You can play with this example and see that offset 18 maps to x[1][0][3] because 18/15 = 1; (18/5)%3 = 0, and 18%5 = 3.
It can be seen that the general case is that for dimension n, we interpret the memory layout as if it was organized in j blocks, where j is the product of every dimension greater than n, so we have to index position (i/j)%n.
Here's my implementation:
void populateName(char *name, const char *n, int *dim, int ndim, const char *i) {
strcpy(name, n);
char *loc = (char*)(name + strlen(n));
int j;
int *mul = malloc(sizeof(int)*ndim);
mul[ndim-1] = 1;
/* Compute cumulative multipliers array */
for (j = ndim-2; j >= 0; j--) {
mul[j] = mul[j+1] * dim[j+1];
}
for (j = 0; j < ndim; j++) {
loc += sprintf(loc, "[(%s/%d)%%%d]", i, mul[j], dim[j]);
}
free(mul);
}
As you can see, it uses a cumulative array of multipliers, where mul[i] holds the product of every dimension greater than i.
By the way, you don't need curr; since sprintf returns the number of characters printed, we just have to move loc that same amount. It gets a little more efficient than calling strlen repeatedly after sprintf.
I don't have much time to test this, but with the example I showed, I get this:
x[(i/15)%2][(i/5)%3][(i/1)%5]
Which looks correct.
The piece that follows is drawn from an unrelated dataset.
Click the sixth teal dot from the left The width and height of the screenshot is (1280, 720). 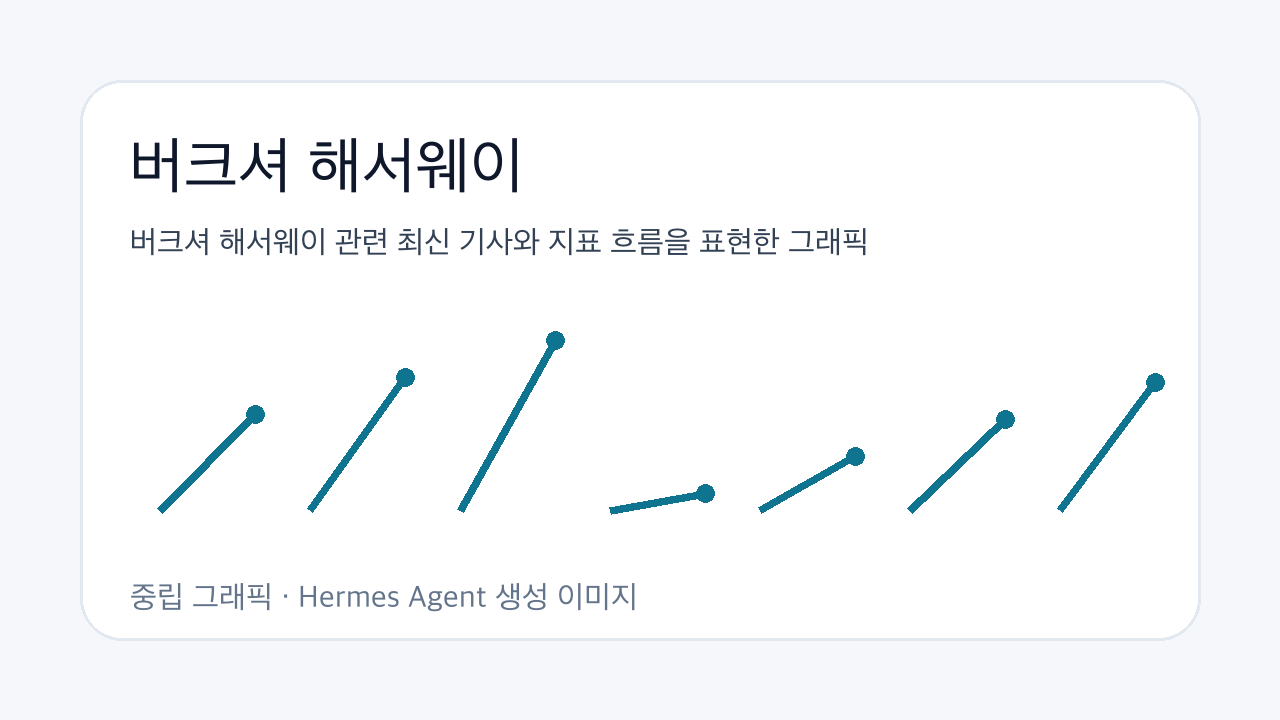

Here's an example program:
int main()
{
int dims[] = { 2, 3, 5, 7, 9 };
char name[1024];
populateName(name, "x", dims, 5, "i");
printf("%s\n", name);
return 0;
}
This prints:
x[(i/945)%2][(i/315)%3][(i/63)%5][(i/9)%7][(i/1)%9]
It gets trickier to read for arbitrary n dimensional arrays, but the principle is always the same.